____ Extracted entries

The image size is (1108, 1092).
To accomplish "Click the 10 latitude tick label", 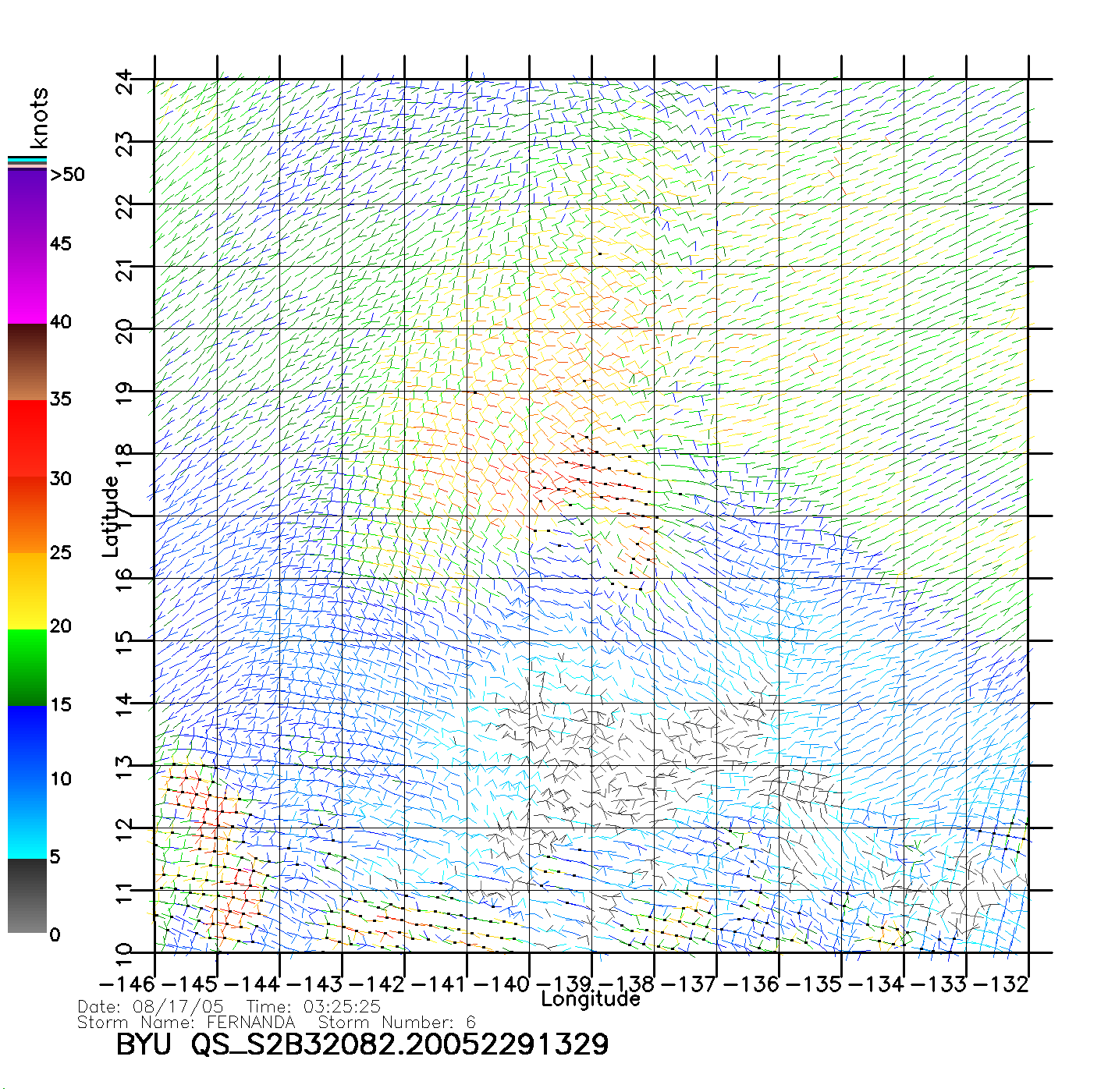I will point(125,953).
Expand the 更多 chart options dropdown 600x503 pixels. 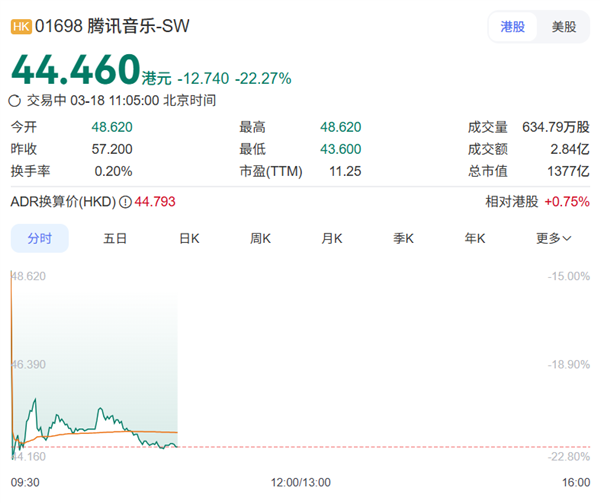click(553, 238)
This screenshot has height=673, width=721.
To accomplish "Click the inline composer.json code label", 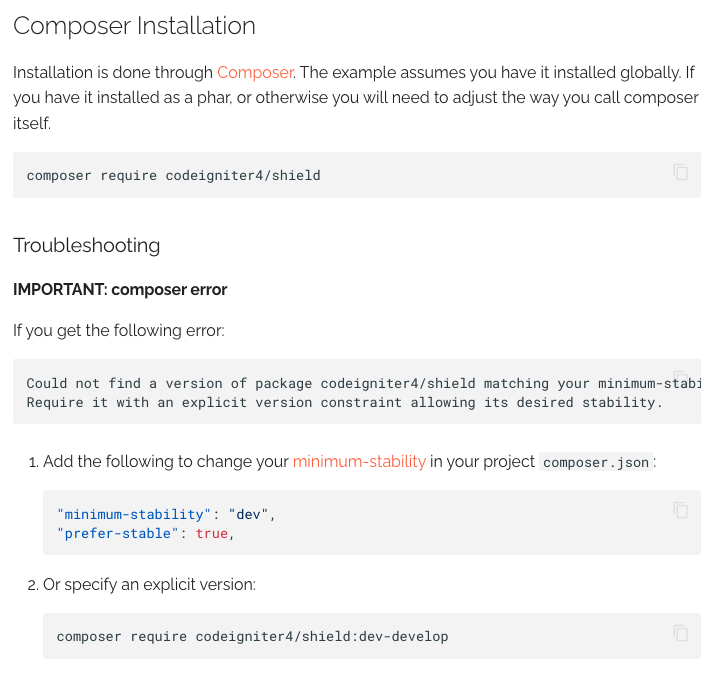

________

About this task: Give the lines from the one containing "This screenshot has height=673, width=721." through the last line of the material again, exactly and with no pictures, both ends included.

Response area:
This screenshot has height=673, width=721.
To accomplish "Click the inline composer.json code label", 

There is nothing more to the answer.